原田知世さん主演のドラマ「スナック キズツキ」
原田知世さんといえば、きれいでふんわり。そう思っていましたが、2021年10月8日から始まった「スナック キズツキ」(テレビ東京、金曜深夜0時12分〜)は違いました。ふんわりしていない原田さんが導く、とても良いドラマでした。
まずは最初のナレーションを紹介します。
<誰かにだまされたわけじゃない。誰かに裏切られたわけでもない。泣きたいほどひどい目に遭ったわけではないけれど、ほんのささいな出来事に心が傷つくことがある>
スナックキズツキは、傷ついた人だけがたどり着くというスナックです。お酒は出ません。原田さん演じるのは、ママ・トウコ。入ってきたお客に「今日もお疲れさん」と言い、お客の二人称は「アンタ」です。ふんわり度が低いだけでなく、不思議な圧があります。それが絶妙な効果をもたらします。

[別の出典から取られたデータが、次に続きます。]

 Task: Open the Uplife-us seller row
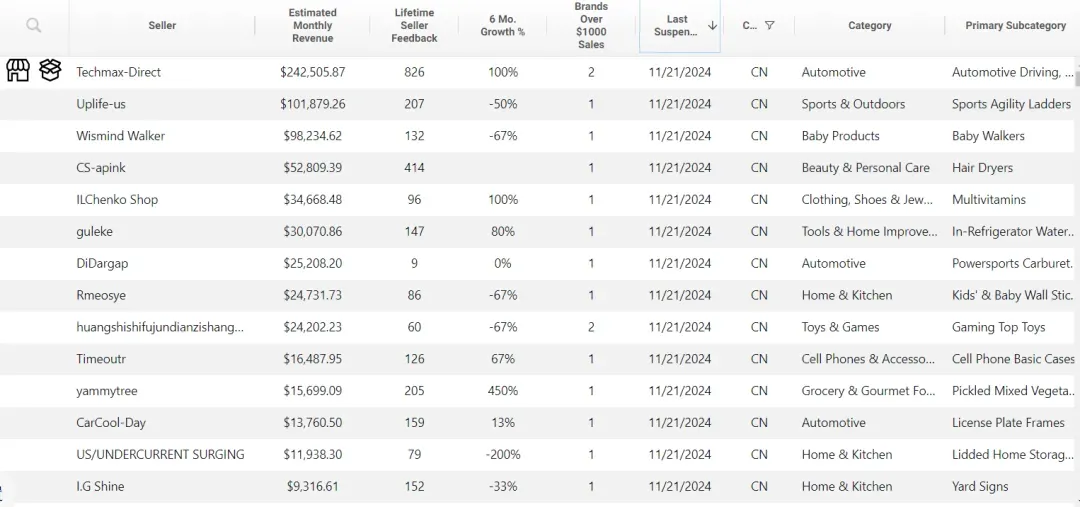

初回のお客は、コールセンターのオペレーター・中田さん(成海璃子)です。職場ではクレーム電話に手こずらされ、約束している彼には待たされます。居酒屋で皿うどんが食べたいと思っていたら、やっと来た彼はモロキュウを頼みます。
「スナック キズツキ」で始まるミュージカル
会話も弾まず彼と別れ、たどり着くのがスナックキズツキ。中田さんはソイラテを注文、トウコさんは丁寧にコーヒーをいれることから始めます。そして、「うちはカレーもおいしいよ」。不思議な圧=存在感ですすめます。カレーの次は、カラオケ。「ところでアンタ、キーは低めかな」といきなりマイクを渡し、ギターを手にこう言います。「適当に合わせるから、好きにやっちゃって」。何を歌えばいいのかと聞く中田さんへの答えは、「今のアンタの気持ちだよ」。

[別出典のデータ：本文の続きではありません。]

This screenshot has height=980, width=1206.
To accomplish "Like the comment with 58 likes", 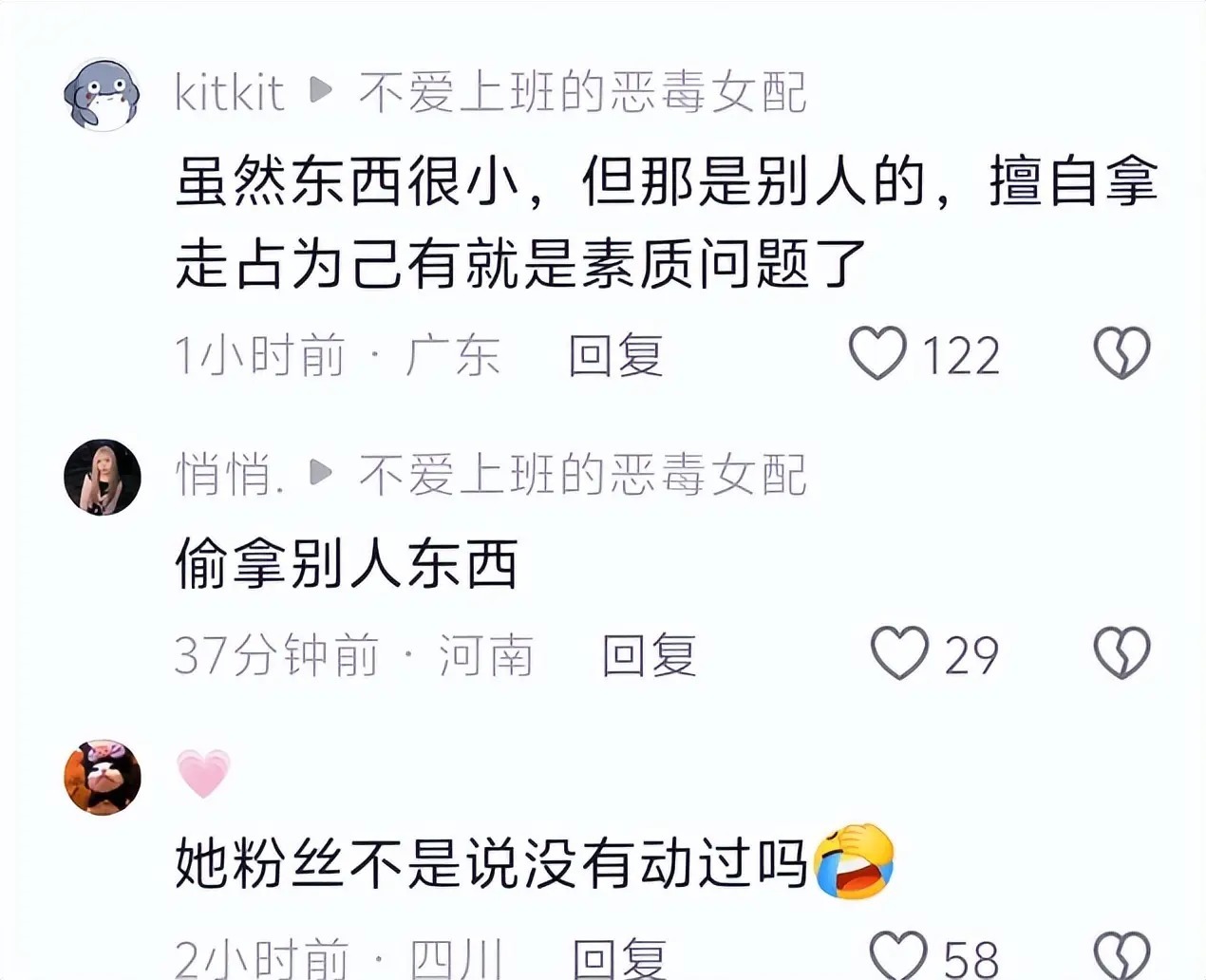I will tap(899, 954).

そこからミュージカルになりました。トウコさんの不思議な圧が不思議な空間にリアルさを与え、ミュージカル風味もあまり違和感はありません。「わたしはあなたじゃない、中田だ〜。最初に名乗っているのに、誰も聞いちゃいないのさ〜」と始め、気付けば職場で歌っている中田さんは時々スナックに戻り、トウコさんが合いの手を入れます。カラオケだけどミュージカル、ミュージカルだけどカラオケ。
「2番、いいですか?」と断り、彼との関係を歌います。「付き合って2年の彼〜。いつも自分のことだけしゃべってる〜。あたしには質問しないよね〜。徹子の部屋のゲストのつもりなのかな〜」。悲しい恋模様ですが、爆笑です。そしてこの歌、こう終わりました。「会ったあとは、うらさみしい〜。そう、わびしいのさ〜」。
歌っているうちに、中田さんは本心に気付いたようです。でも、発散したから、明るくなります。傷ついた心に必要なのは、他人のなぐさめより自分の発散。ただし、そこに連れていってくれるのは、誰かの優しさだとしみじみします。そして、歌いたくなります。
私も小さく傷ついたことを歌っちゃいます
例えば、私がある店で支払いした時の歌です。ポイントがつくからPというカードは持っているか、と聞かれました。Pはないけど、Pと連携していると聞いたことのあるDは持っていました。だから「これならあるのですが」とDを出したところ、「ぜんっぜん、違います」と言われたのです。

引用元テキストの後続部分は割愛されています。